* **WHAT YOU HAVE TO DO**
Pull out every line of the material that contains the string "width", and list those lines.

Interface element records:

Start

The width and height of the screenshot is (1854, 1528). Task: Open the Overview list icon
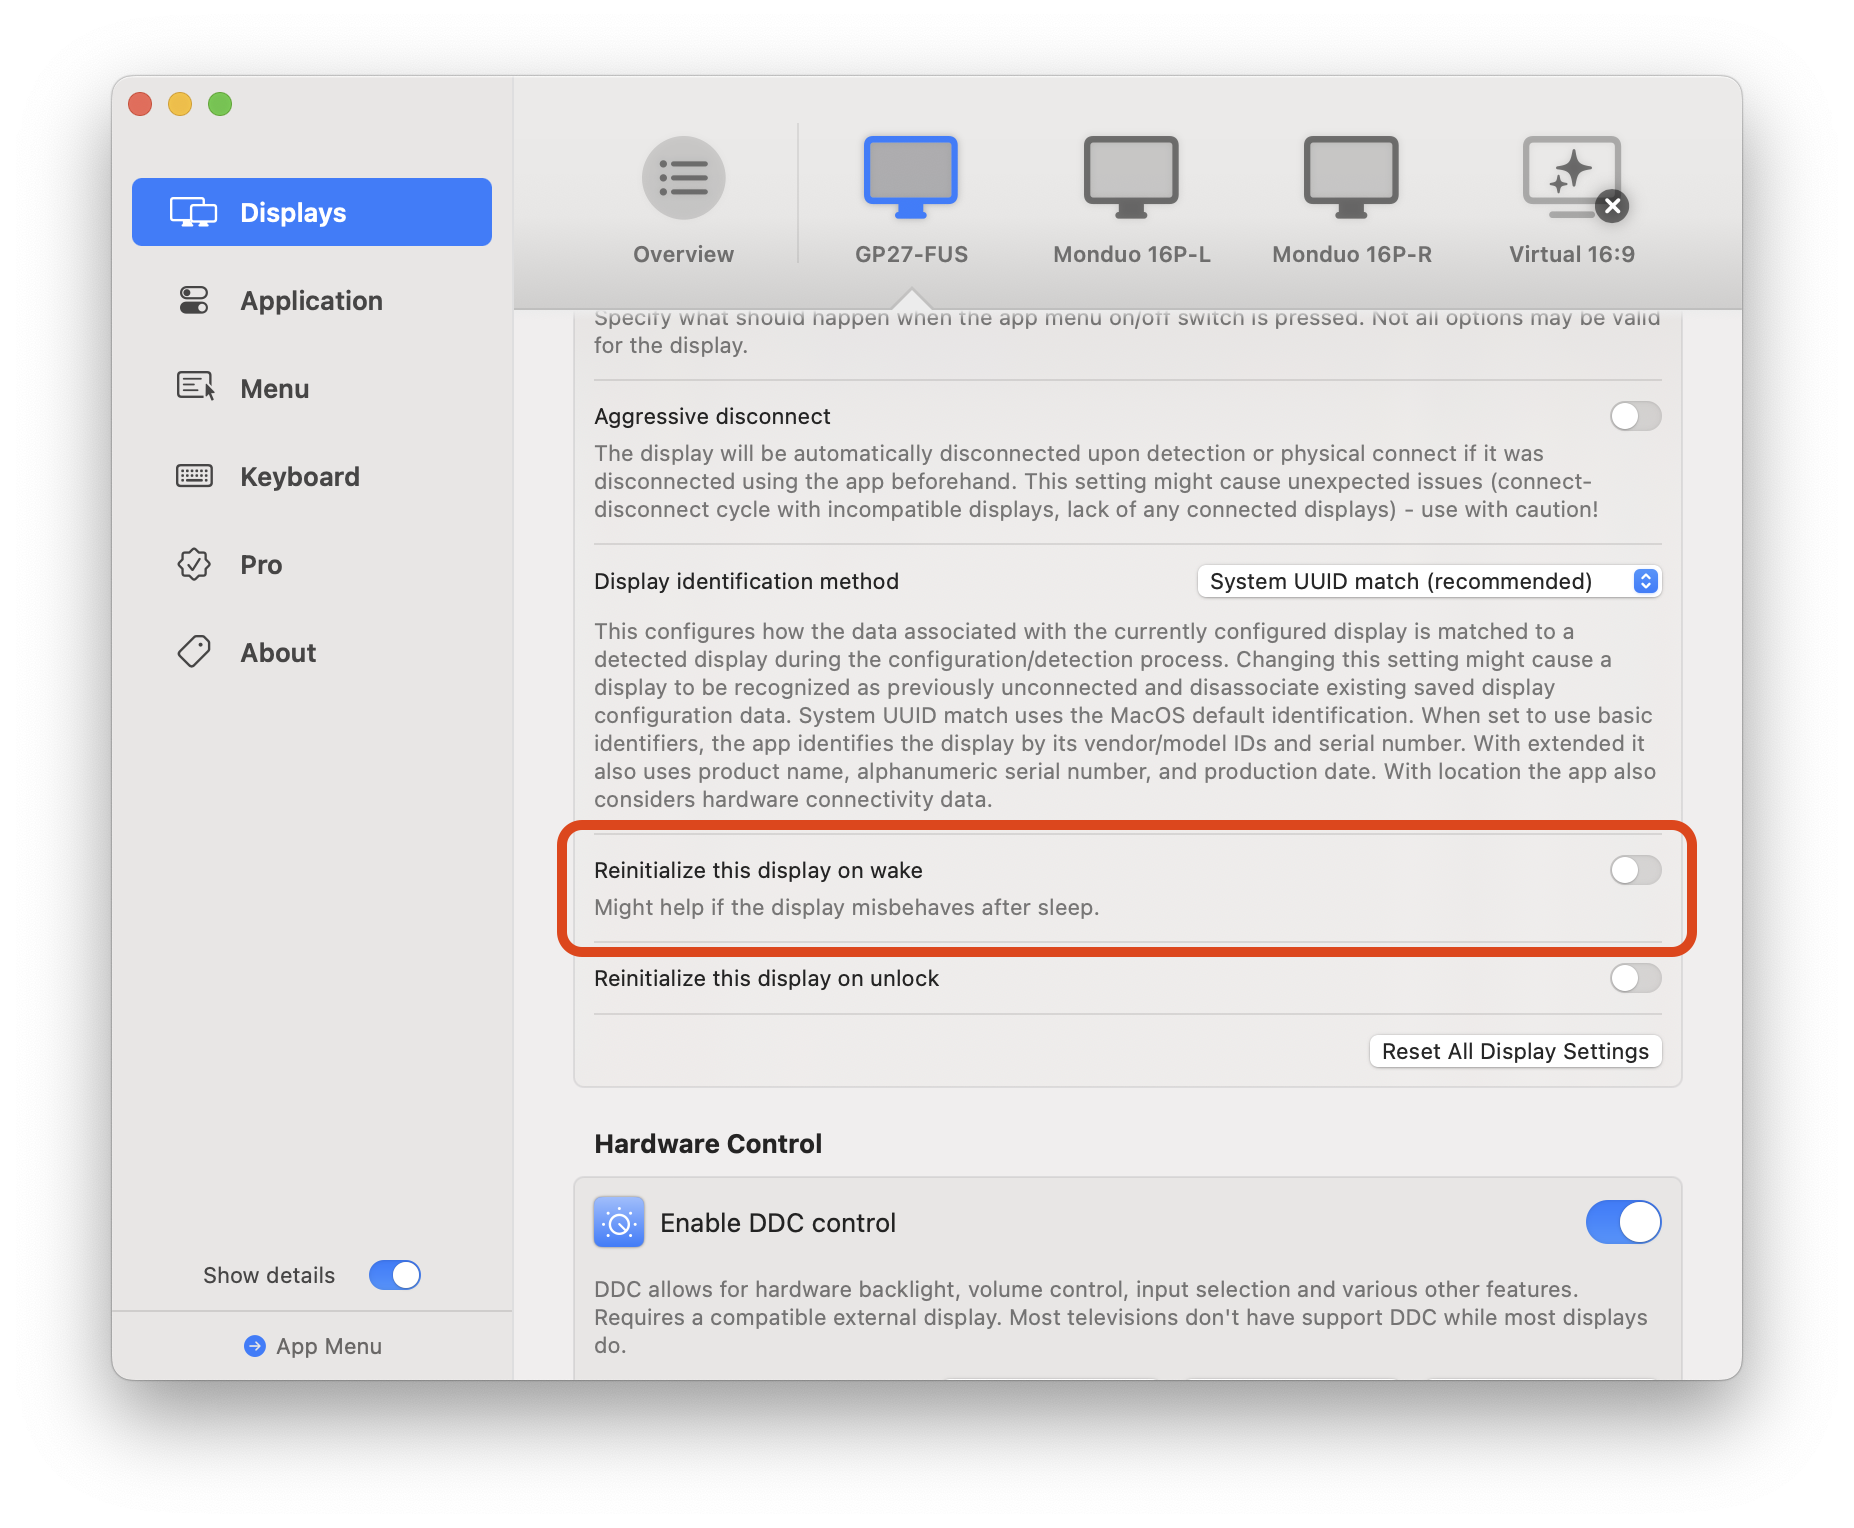[683, 178]
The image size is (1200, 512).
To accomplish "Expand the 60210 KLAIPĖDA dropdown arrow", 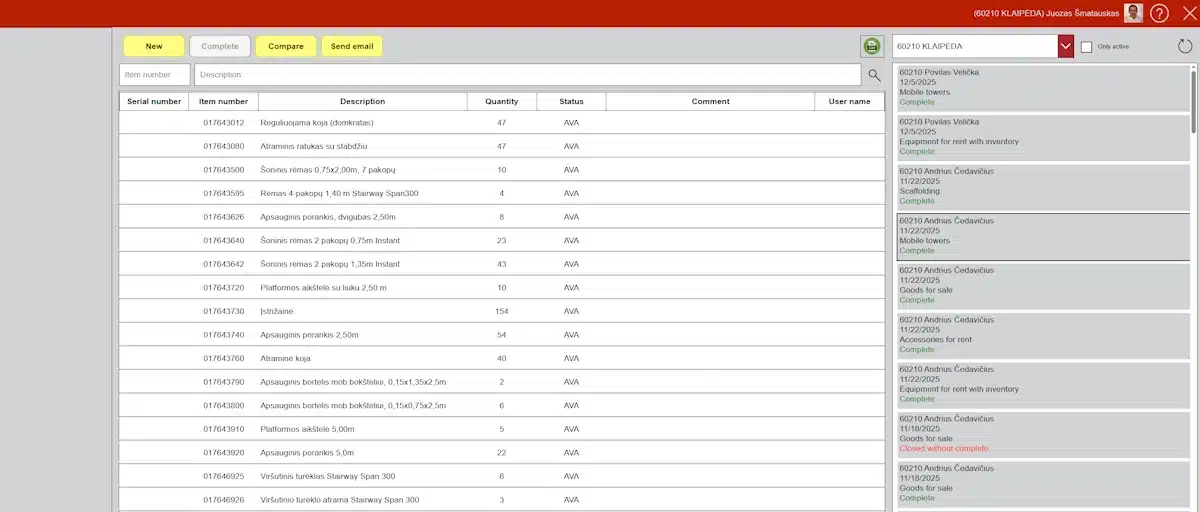I will (1065, 46).
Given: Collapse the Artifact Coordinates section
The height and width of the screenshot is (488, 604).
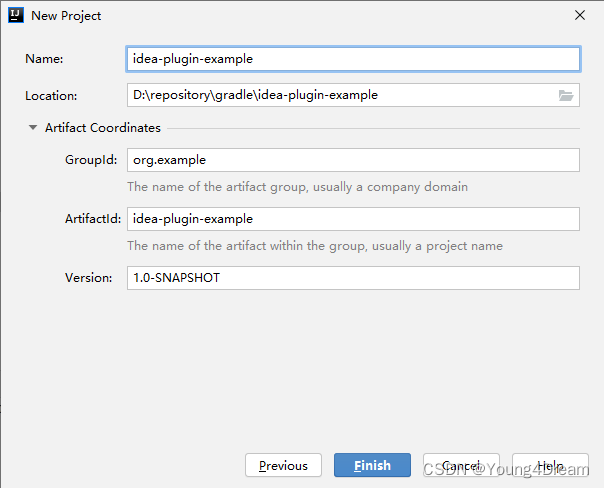Looking at the screenshot, I should 33,128.
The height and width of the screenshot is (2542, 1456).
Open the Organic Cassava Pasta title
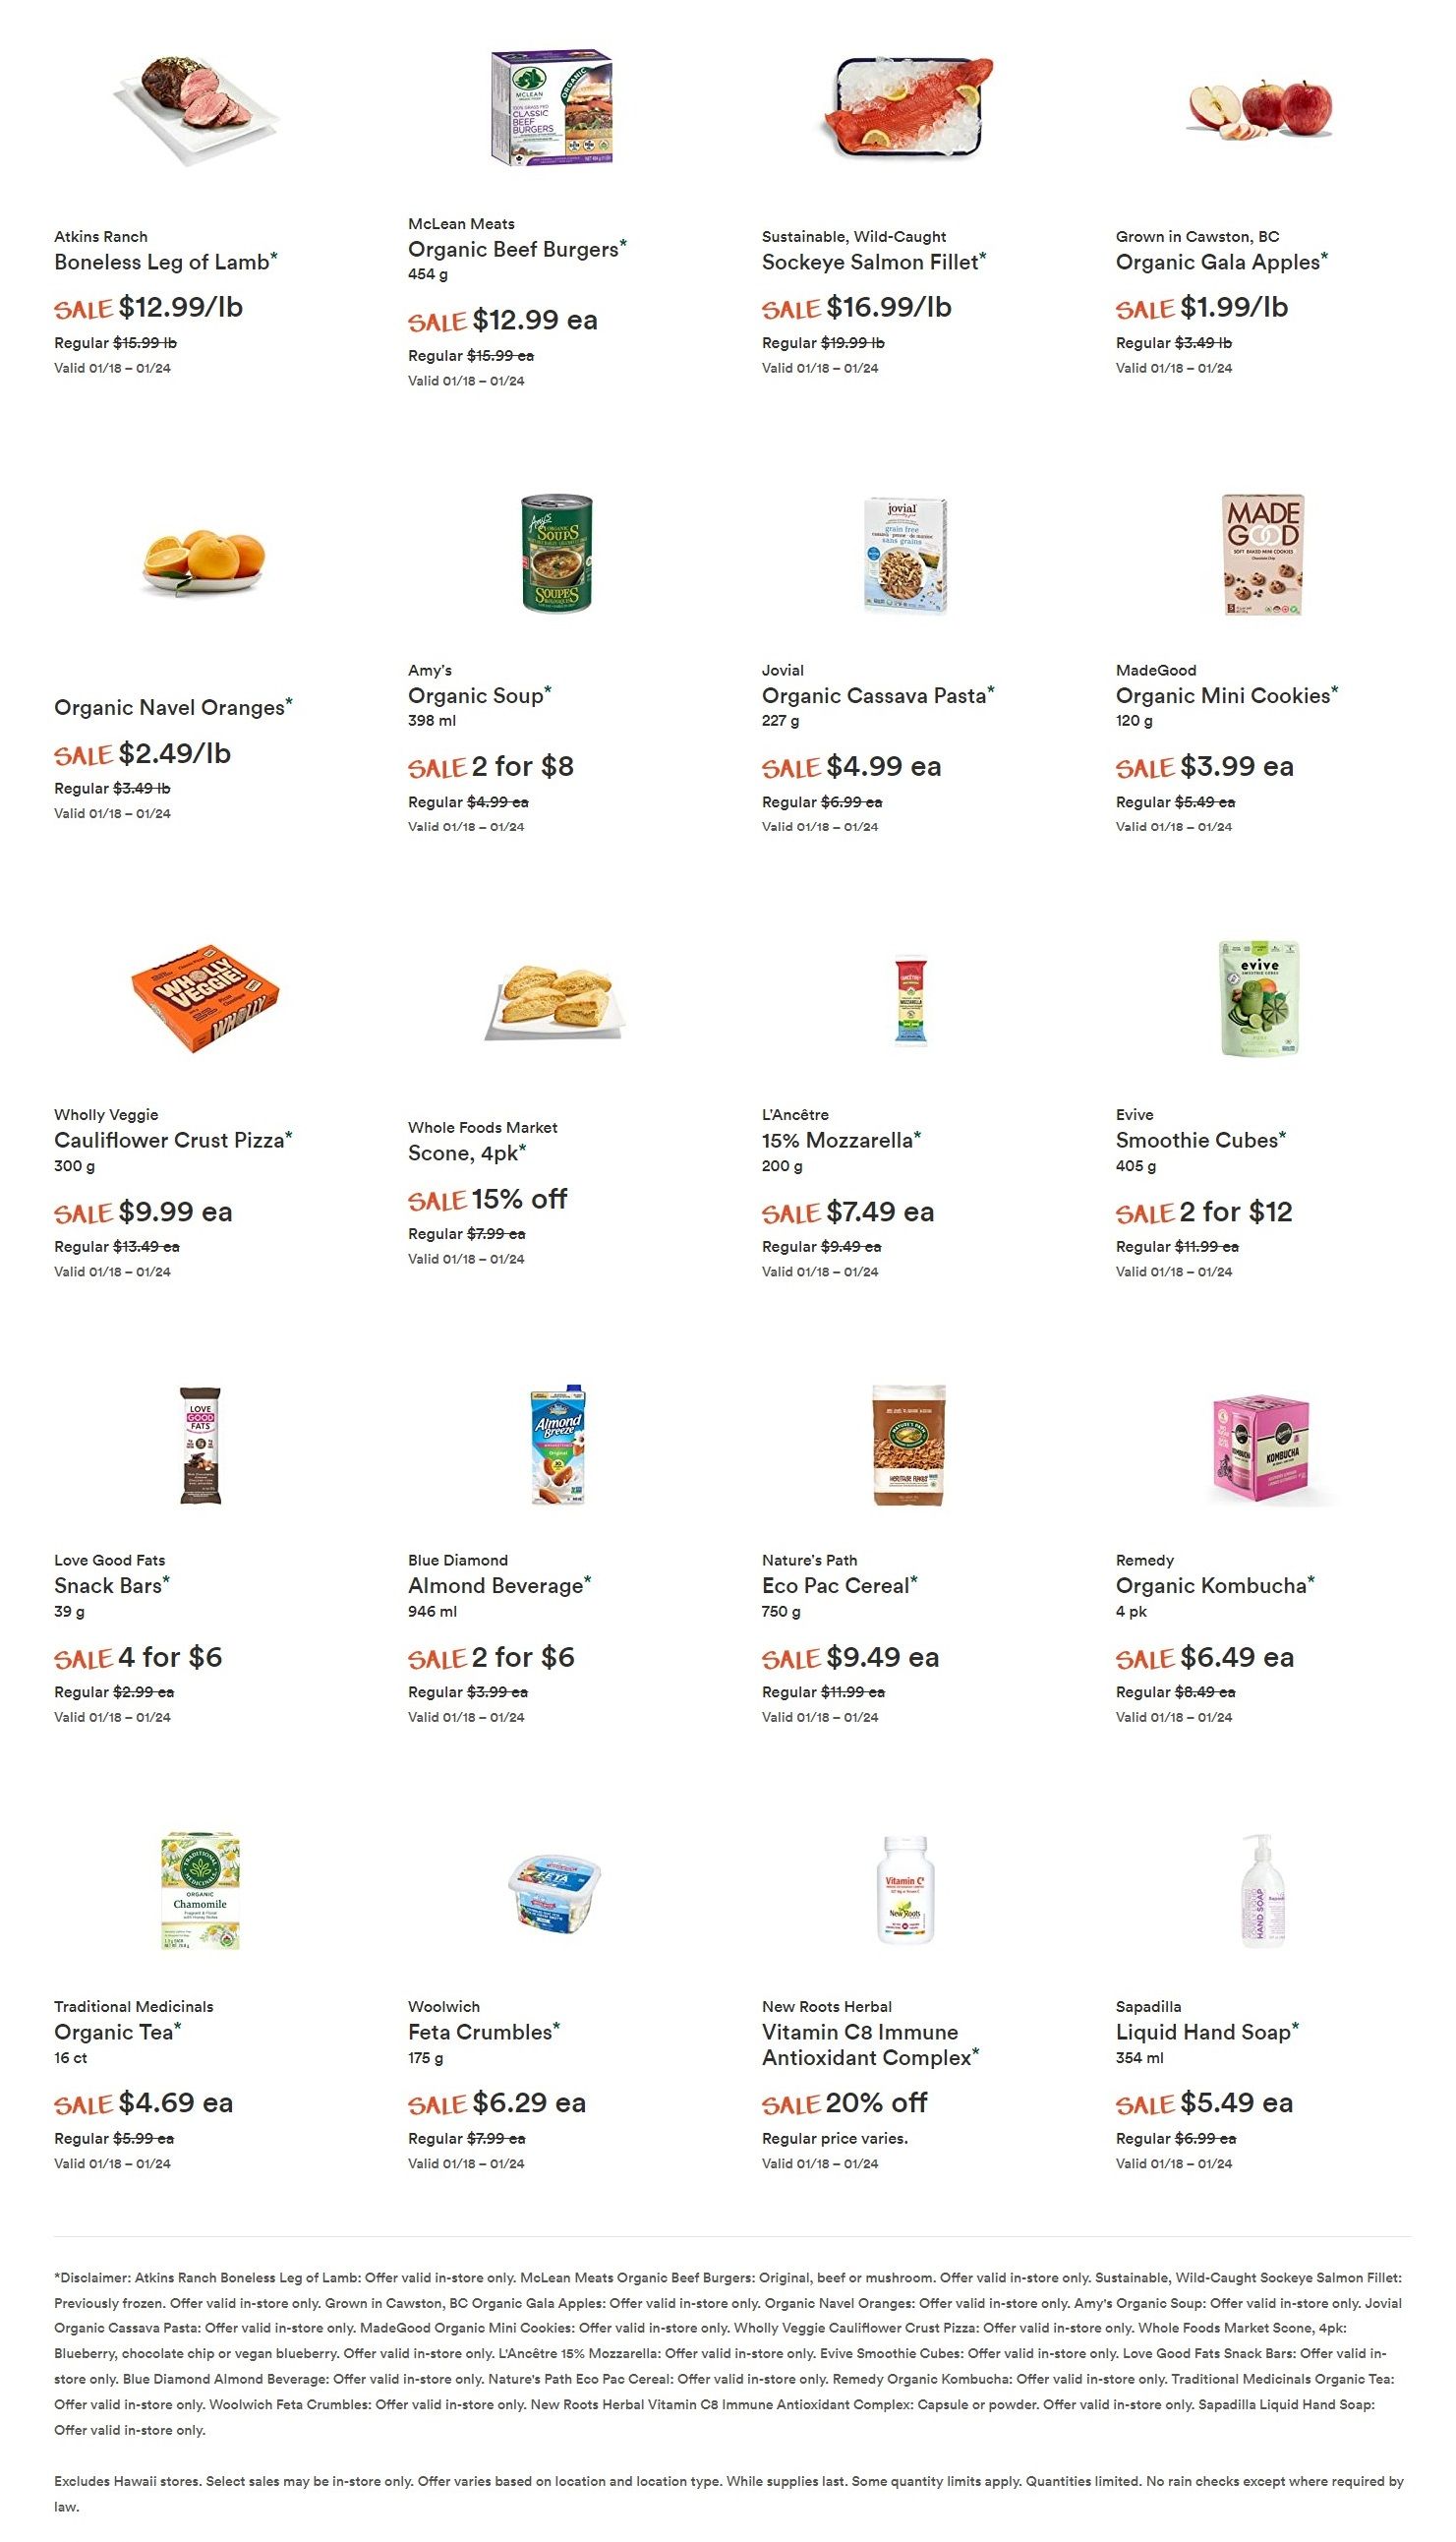(x=874, y=696)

End

* **COMPLETED TASK**
The width and height of the screenshot is (1854, 1528). Task: Open the Overview list icon
The height and width of the screenshot is (488, 604).
The height and width of the screenshot is (2542, 1456).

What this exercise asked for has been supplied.